#### Task objective
Give exactly the lines from the one with "Given: Open the Mines bomb sidebar icon" through the final line of the listing below, both included, leaving out any pictures.

#### Information given
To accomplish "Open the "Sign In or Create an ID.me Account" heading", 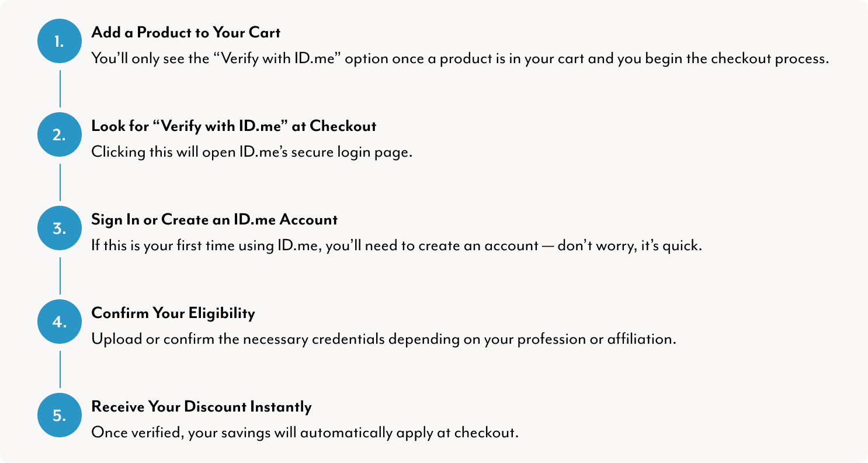I will tap(214, 220).
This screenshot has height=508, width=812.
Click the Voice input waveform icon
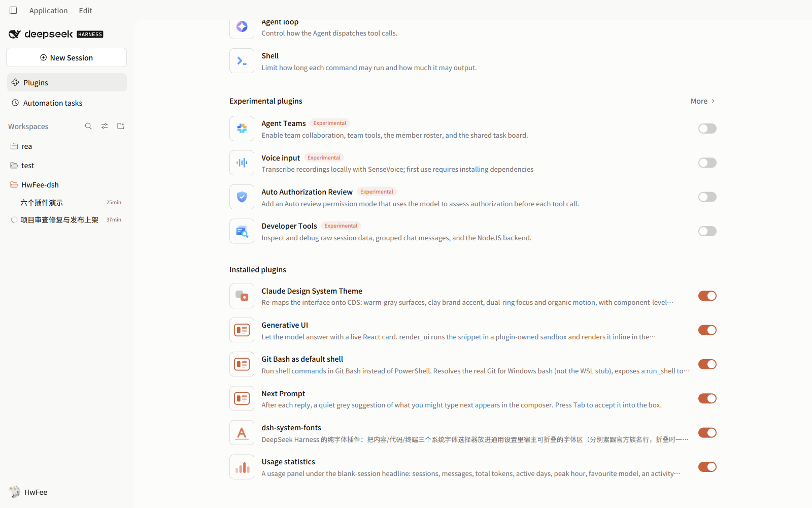242,163
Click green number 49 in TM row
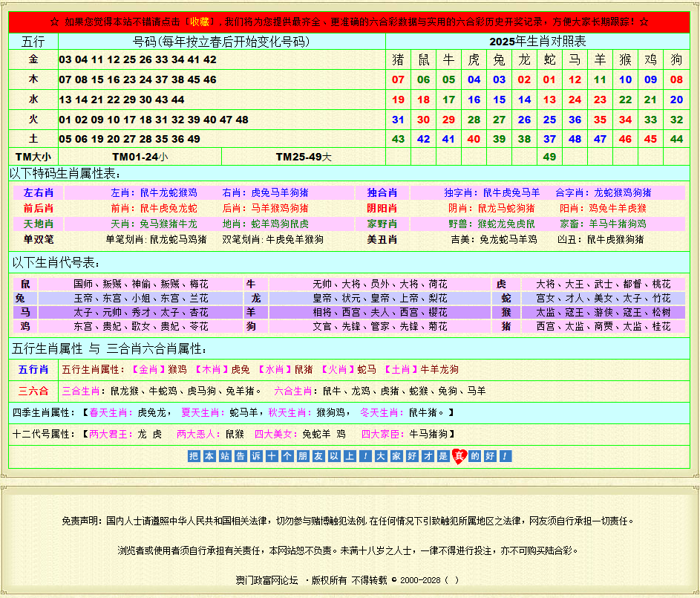 point(549,156)
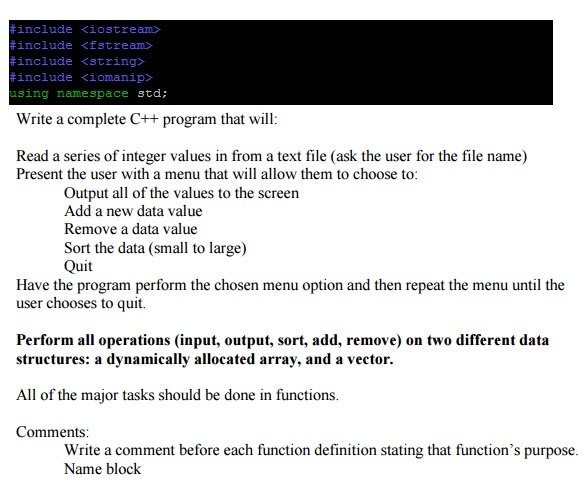The width and height of the screenshot is (588, 487).
Task: Click bold 'dynamically allocated array' line
Action: point(205,359)
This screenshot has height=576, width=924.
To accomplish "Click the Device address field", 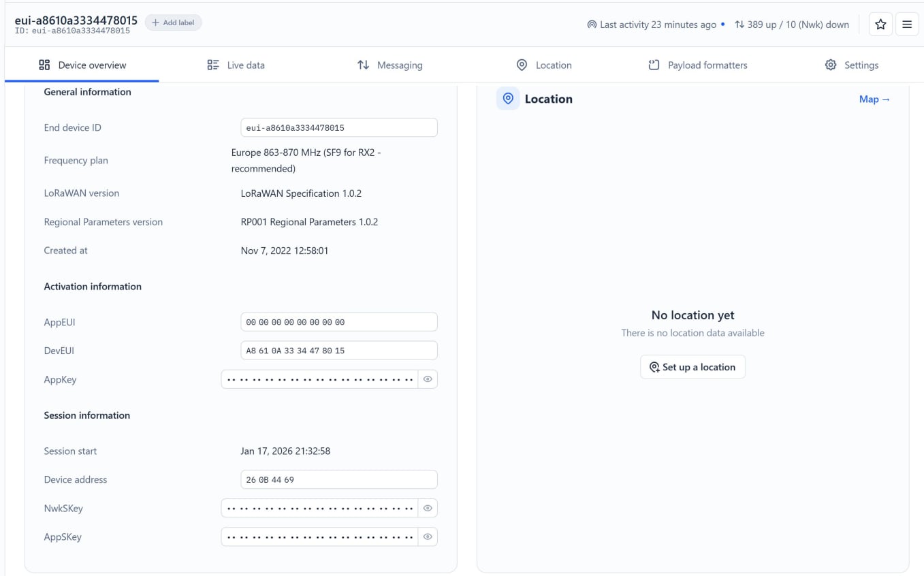I will 338,479.
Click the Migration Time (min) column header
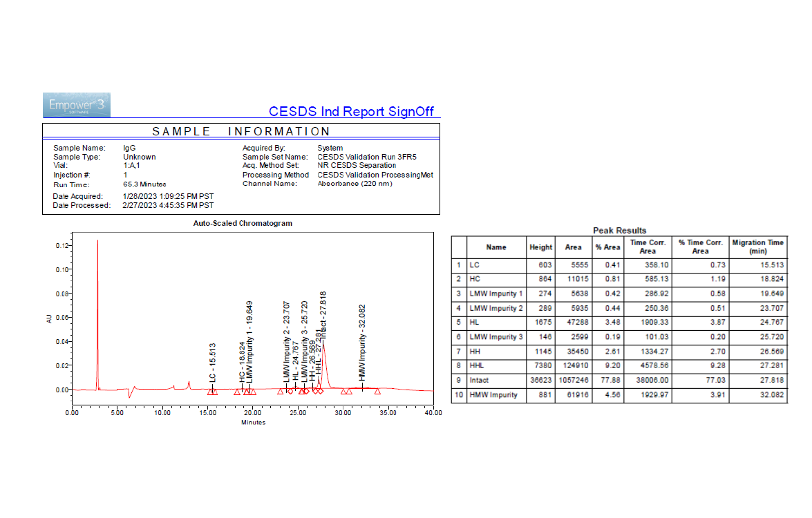This screenshot has width=812, height=518. click(757, 247)
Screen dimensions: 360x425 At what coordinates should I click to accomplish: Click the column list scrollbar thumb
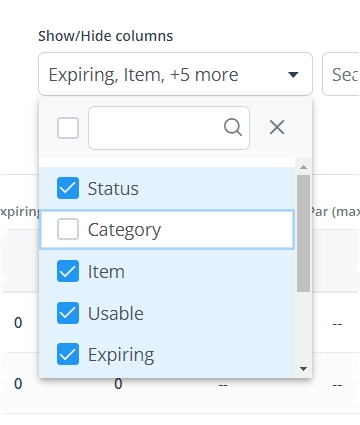click(x=303, y=233)
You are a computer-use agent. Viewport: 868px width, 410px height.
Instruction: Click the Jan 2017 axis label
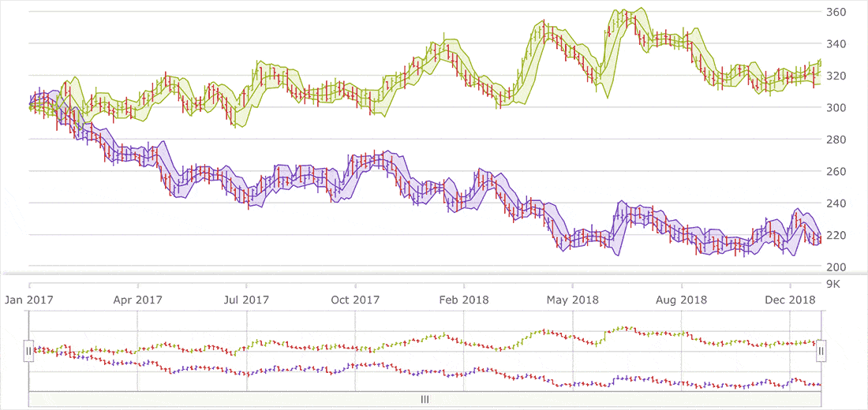(x=29, y=300)
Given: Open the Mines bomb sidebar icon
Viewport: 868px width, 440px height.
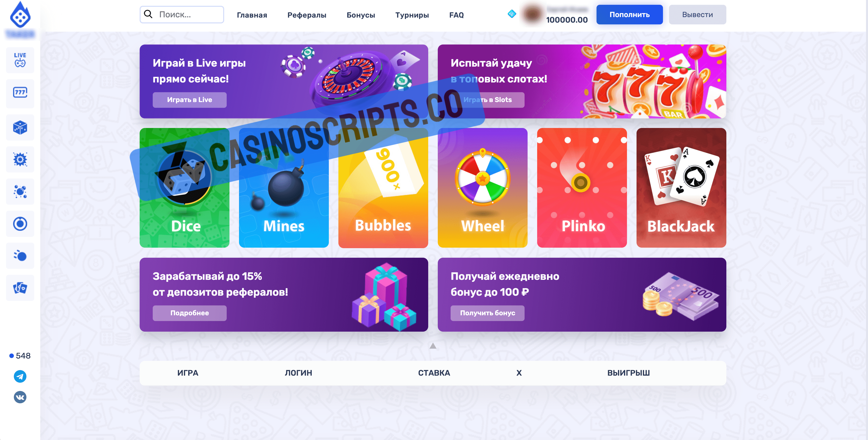Looking at the screenshot, I should [20, 160].
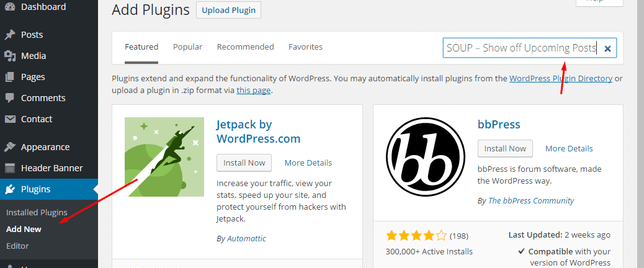Open Installed Plugins submenu item
Image resolution: width=644 pixels, height=268 pixels.
(37, 212)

#### Finished exercise
Given: Open the Mines bomb sidebar icon
Viewport: 868px width, 440px height.
Looking at the screenshot, I should [20, 160].
Open Installed Plugins submenu item
Image resolution: width=644 pixels, height=268 pixels.
(37, 212)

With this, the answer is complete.